At the same time Canadian Prime Minister Stephen Harper took senior cabinet ministers to Inuvik, Northwest Territories, last month to bolster his claims to Arctic sovereignty, there was an unparalleled gathering of Russia’s national security council to drive home Security Secretary Nikolai Patrushev’s assertion that the Arctic will become its “major strategic resource base.”
The council, comprising defense and interior ministers and speakers of Russia’s legislative houses, met at the Nagurskaya military base on a High Arctic island.
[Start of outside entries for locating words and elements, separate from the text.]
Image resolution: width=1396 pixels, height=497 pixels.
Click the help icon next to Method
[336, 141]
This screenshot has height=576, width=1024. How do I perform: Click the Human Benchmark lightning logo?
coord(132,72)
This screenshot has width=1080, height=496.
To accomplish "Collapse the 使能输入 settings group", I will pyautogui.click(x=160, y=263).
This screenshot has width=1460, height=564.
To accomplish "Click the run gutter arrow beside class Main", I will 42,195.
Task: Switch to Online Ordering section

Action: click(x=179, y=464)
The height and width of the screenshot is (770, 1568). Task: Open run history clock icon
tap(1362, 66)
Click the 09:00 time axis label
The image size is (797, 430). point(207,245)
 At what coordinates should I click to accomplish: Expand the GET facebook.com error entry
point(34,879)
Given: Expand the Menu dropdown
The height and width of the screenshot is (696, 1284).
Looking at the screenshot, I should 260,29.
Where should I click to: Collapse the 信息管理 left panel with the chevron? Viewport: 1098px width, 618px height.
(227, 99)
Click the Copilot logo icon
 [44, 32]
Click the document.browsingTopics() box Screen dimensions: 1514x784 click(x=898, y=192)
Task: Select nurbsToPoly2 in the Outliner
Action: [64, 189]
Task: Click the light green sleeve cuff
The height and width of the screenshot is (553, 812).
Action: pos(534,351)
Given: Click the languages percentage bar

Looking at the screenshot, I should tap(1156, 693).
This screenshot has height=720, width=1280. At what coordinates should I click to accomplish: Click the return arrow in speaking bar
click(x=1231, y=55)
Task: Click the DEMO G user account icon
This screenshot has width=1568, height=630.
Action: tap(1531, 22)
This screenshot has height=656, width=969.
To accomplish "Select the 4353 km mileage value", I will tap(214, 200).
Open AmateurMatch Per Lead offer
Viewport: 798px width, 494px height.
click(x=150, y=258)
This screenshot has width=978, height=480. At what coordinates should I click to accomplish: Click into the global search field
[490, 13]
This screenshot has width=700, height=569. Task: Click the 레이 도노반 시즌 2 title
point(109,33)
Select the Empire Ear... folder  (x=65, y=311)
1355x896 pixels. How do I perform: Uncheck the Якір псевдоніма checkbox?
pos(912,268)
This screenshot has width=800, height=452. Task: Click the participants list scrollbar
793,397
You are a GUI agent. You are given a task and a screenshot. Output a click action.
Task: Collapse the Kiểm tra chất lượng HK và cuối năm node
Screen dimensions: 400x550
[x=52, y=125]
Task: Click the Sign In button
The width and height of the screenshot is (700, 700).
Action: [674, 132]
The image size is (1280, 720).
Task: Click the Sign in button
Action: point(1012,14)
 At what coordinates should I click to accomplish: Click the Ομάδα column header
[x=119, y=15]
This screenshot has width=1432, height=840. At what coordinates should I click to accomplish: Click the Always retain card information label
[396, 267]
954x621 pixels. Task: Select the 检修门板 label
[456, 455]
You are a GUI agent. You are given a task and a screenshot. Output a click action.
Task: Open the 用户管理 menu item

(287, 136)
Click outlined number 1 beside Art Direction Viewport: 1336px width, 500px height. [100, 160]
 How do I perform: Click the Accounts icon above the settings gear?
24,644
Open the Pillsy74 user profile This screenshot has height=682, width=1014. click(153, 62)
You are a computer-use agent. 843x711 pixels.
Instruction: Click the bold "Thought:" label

Harper, in his pre-election campaign polar trek, said the discovery so far of oil, natural gas, minerals and diamonds in the Beaufort, Eastern Arctic, Nunavut, NWT and Yukon is “merely the tip of the proverbial iceberg.”
Certain of Canada’s territorial claims to a large chunk of the Arctic, he said its share of “this incredible endowment will fuel the prosperity of our country for generations.”
The Russians are just as confident they have rights, prompting Canada’s Defense Minister Peter MacKay to acknowledge that “we’re obviously very much concerned about much of what Russia has been doing lately.”
He said Canada has been on the alert lately for Arctic patrol flights by Russian bombers, intercepting those planes with F0-18s.
“We remind them that this is sovereign Canadian airspace and they turn back,” MacKay said. “And we’re going to continue to do that.”
But turning back doesn’t mean a retreat by Russia whose President Dmitry Medvedev said Sept. 17 his country should legislate its claims to disputed Arctic territory.
“We must finalize and adopt a federal law on the southern border of Russia’s Arctic zone,” he told Russia’s Security Council.
“We have to ensure the long-term national interests of Russia in the Arctic,” Medvedev said.
Russia, the United States, Canada, Norway and Denmark have until May 2009 to file new ownership claims with a United Nations commission.
That’s where Russia is expected to insist it has jurisdiction over much of the Arctic because of an underwater ridge linking Siberia to the seabed that extends under the North Pole.